9K Samples Rival R1, Most RL Gains Trace Back to SFT

Today's Overview

  • A 4B reasoning model trained on 9K curated samples approaches DeepSeek-R1. CHIMERA shows the real bottleneck in reasoning training is domain coverage and data curation, not scale.
  • Attention steering is finally production-ready. SEKA edits key embeddings in the frequency domain, bypassing FlashAttention compatibility issues. Training-free, negligible latency. Accepted at ICLR.
  • Foundation vision models carry geometric priors strong enough to replace sensor calibration. VGGT-Det beats prior best by 4–8 mAP on calibration-free 3D detection. Accepted at CVPR.
  • RL post-training mostly sharpens output distributions, not expanding capability boundaries. Controlled experiments show SFT's coverage is the real prerequisite for performance gains.

Featured

01 Reasoning A 4B Model Trained on 9K Samples Rivals DeepSeek-R1

Training a reasoning model hits a cold-start problem immediately: you need chain-of-thought (CoT) traces as training data, but generating reliable CoT traces requires a model that already reasons well. Open-source reasoning datasets skew almost entirely toward math, and human annotation for hard problems doesn't scale.

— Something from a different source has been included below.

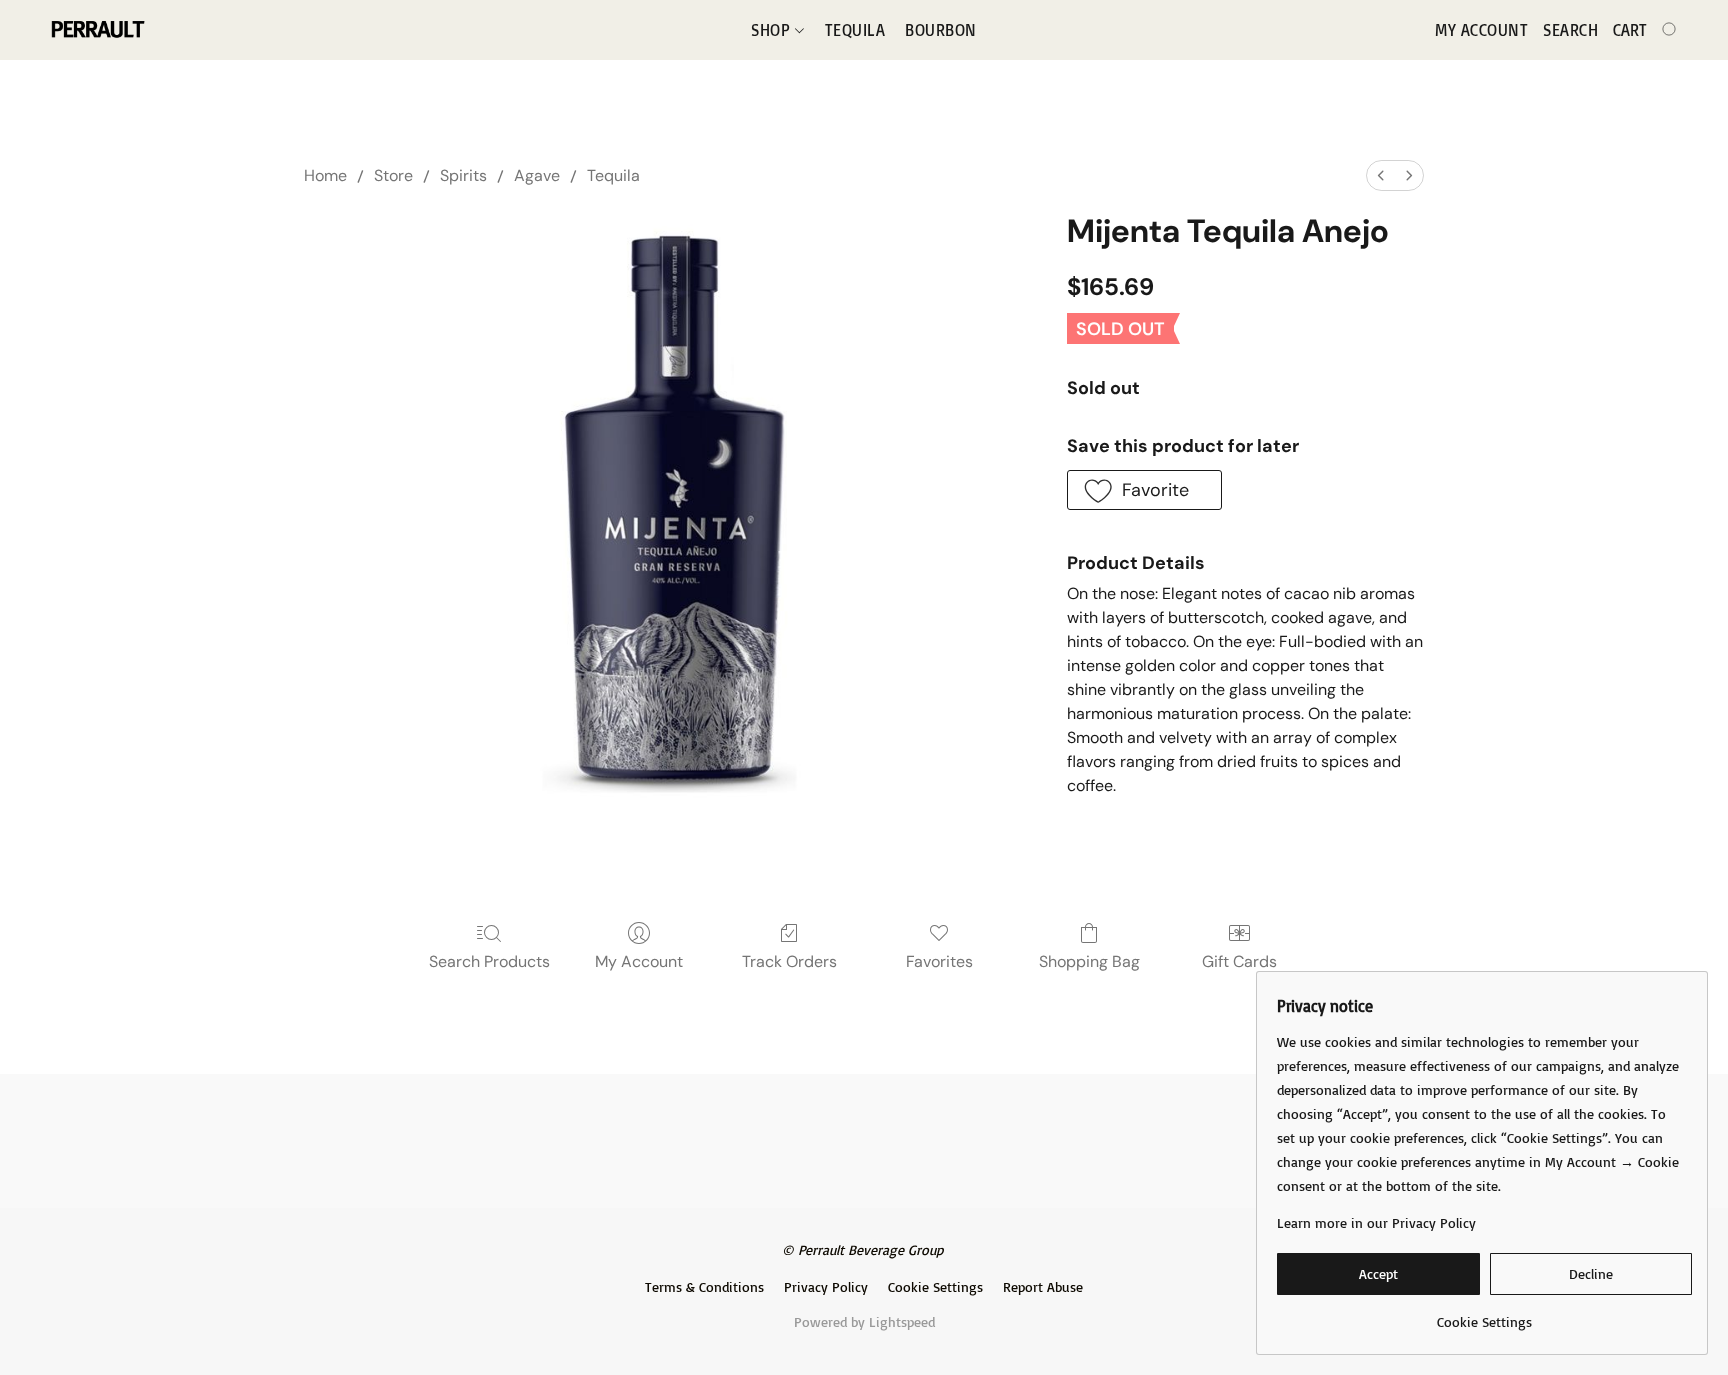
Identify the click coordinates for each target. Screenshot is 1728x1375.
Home (325, 175)
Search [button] (1570, 30)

CHIMERA uses strong existing models to synthesize seed data, but the real contribution is the data engineering pipeline. It builds a hierarchical taxonomy covering 8 disciplines and 1,000+ fine-grained topics to ensure domain balance, then cross-validates with strong models to filter question validity and answer correctness. Only 9K samples survive. A 4B Qwen3 model post-trained on this data matches or approaches DeepSeek-R1 and Qwen3-235B on GPQA-Diamond, AIME 24/25/26, and other benchmarks.

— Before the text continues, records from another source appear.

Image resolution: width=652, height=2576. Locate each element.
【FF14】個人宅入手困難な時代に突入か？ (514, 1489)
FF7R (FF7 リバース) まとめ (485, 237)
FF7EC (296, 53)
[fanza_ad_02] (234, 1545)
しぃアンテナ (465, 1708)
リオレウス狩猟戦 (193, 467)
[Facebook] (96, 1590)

That 9K is enough says something: the bottleneck in reasoning training is coverage and curation quality, not volume. For teams that want reasoning capabilities but lack data infrastructure, this is a reproducible path with a significantly lower barrier.

Key takeaways: - Cold-start solved by synthesizing CoT traces from strong models; the real work is domain coverage and cross-validation filtering. - 9K curated samples let a 4B model approach models 50x+ its size. Data engineering beats data volume. - Fully automated and reproducible, lowering the barrier to reasoning training.


02 Architecture Attention Steering Is Finally Production-Ready

FlashAttention saves memory by skipping the full attention matrix. That same shortcut blocks every steering method that needs to touch it. Directing a model's focus to specific tokens (highlighting key instructions, emphasizing context passages) works in research but has never been deployable.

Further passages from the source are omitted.